### What needs to be done
Print exactly the lines that run from the one containing "You are a computer-use" to the final line of the data, both included, and print none of the pictures.

### Records supplied
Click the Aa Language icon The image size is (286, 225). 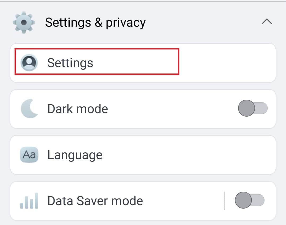coord(29,155)

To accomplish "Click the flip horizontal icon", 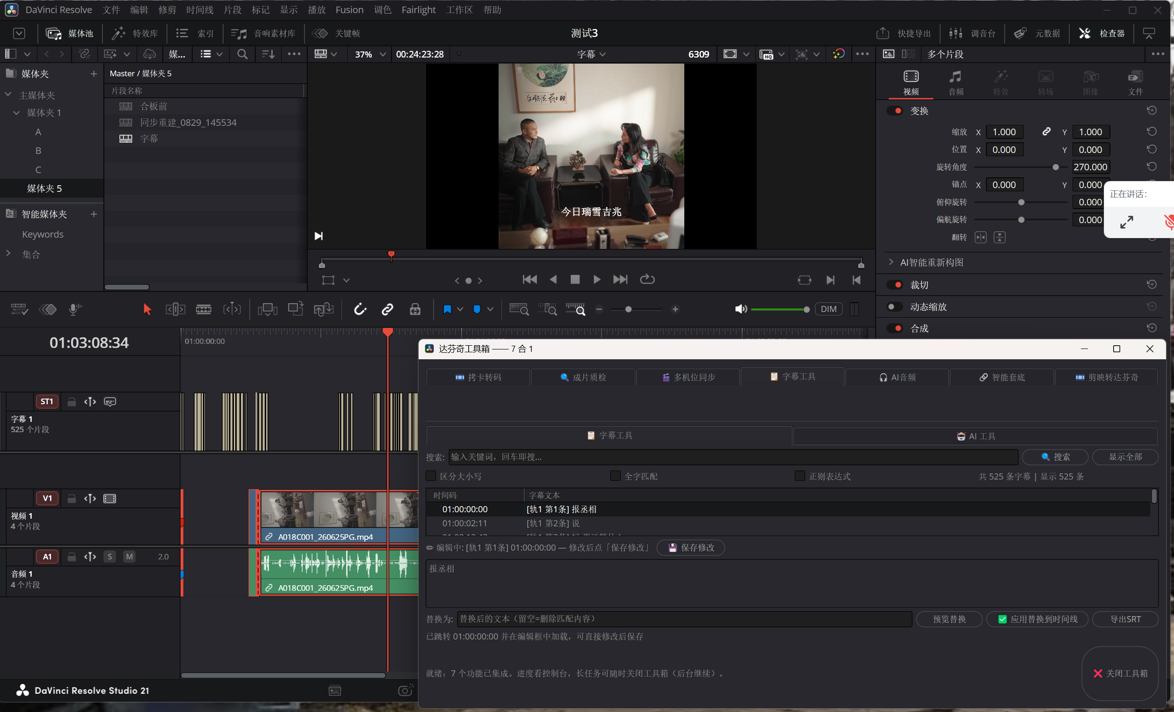I will point(980,237).
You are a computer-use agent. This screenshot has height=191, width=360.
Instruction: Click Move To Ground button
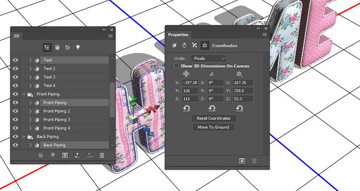214,127
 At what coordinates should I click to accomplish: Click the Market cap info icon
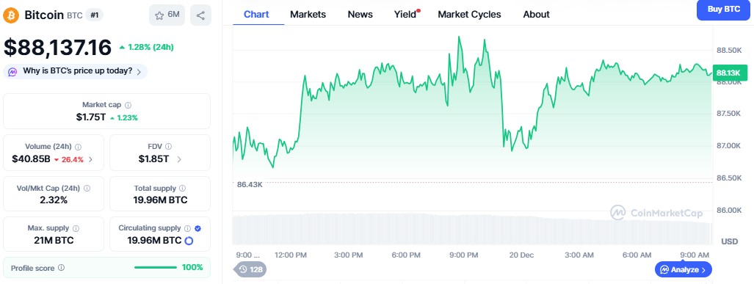128,105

### Answer to the exercise
You are a computer-use agent. This screenshot has height=191, width=360.
Instruction: Click Move To Ground button
214,127
 At what coordinates should I click to accomplish: Click the Market cap info icon
128,105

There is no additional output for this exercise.